(Dataset records)

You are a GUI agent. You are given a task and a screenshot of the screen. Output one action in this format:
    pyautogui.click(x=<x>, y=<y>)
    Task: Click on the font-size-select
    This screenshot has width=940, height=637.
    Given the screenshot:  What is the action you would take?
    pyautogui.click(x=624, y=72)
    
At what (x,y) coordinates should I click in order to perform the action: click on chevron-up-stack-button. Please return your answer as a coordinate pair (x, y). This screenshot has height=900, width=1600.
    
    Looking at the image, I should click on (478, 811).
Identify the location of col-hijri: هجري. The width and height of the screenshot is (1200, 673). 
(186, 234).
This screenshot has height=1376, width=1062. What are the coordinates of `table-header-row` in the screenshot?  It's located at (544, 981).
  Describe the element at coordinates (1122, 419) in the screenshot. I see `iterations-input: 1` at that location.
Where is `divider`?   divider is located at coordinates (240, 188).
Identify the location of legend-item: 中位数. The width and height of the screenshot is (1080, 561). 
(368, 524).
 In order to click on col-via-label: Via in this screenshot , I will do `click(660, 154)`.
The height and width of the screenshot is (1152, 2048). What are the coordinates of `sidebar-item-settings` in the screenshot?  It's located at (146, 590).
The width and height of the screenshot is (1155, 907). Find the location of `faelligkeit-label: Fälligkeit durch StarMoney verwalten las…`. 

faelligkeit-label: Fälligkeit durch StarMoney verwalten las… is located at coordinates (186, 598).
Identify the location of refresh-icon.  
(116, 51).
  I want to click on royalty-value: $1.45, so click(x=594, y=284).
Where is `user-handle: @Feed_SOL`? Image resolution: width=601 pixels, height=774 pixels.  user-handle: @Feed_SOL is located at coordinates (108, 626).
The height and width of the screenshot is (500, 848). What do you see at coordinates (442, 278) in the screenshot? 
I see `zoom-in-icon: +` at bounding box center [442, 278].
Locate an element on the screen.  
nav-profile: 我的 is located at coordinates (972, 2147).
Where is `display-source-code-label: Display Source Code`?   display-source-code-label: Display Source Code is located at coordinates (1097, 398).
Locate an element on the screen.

> WORK TASK
Please lay out the records, starting at the line that contains "At what (x,y)" and ending at the final line of the records, as a numbered list with blank lines left out.

> REPLY
1. At what (x,y) coordinates should I click in order to perform the action: click on chevron-up-stack-button. Please return your answer as a coordinate pair (x, y). This screenshot has height=900, width=1600.
2.     Looking at the image, I should click on (478, 811).
3. Identify the location of col-hijri: هجري. The width and height of the screenshot is (1200, 673). 
4. (186, 234).
5. This screenshot has height=1376, width=1062. What are the coordinates of `table-header-row` in the screenshot?  It's located at (544, 981).
6.   Describe the element at coordinates (1122, 419) in the screenshot. I see `iterations-input: 1` at that location.
7. Where is `divider`?   divider is located at coordinates (240, 188).
8. Identify the location of legend-item: 中位数. The width and height of the screenshot is (1080, 561). 
9. (368, 524).
10.  In order to click on col-via-label: Via in this screenshot , I will do `click(660, 154)`.
11. The height and width of the screenshot is (1152, 2048). What are the coordinates of `sidebar-item-settings` in the screenshot?  It's located at (146, 590).
12. The width and height of the screenshot is (1155, 907). Find the location of `faelligkeit-label: Fälligkeit durch StarMoney verwalten las…`. 
13. faelligkeit-label: Fälligkeit durch StarMoney verwalten las… is located at coordinates (186, 598).
14. Identify the location of refresh-icon.  
15. (116, 51).
16.   I want to click on royalty-value: $1.45, so click(x=594, y=284).
17. Where is `user-handle: @Feed_SOL`? Image resolution: width=601 pixels, height=774 pixels.  user-handle: @Feed_SOL is located at coordinates (108, 626).
18. The height and width of the screenshot is (500, 848). What do you see at coordinates (442, 278) in the screenshot? 
19. I see `zoom-in-icon: +` at bounding box center [442, 278].
20. Locate an element on the screen.  
21. nav-profile: 我的 is located at coordinates (972, 2147).
22. Where is `display-source-code-label: Display Source Code`?   display-source-code-label: Display Source Code is located at coordinates (1097, 398).
23. Locate an element on the screen.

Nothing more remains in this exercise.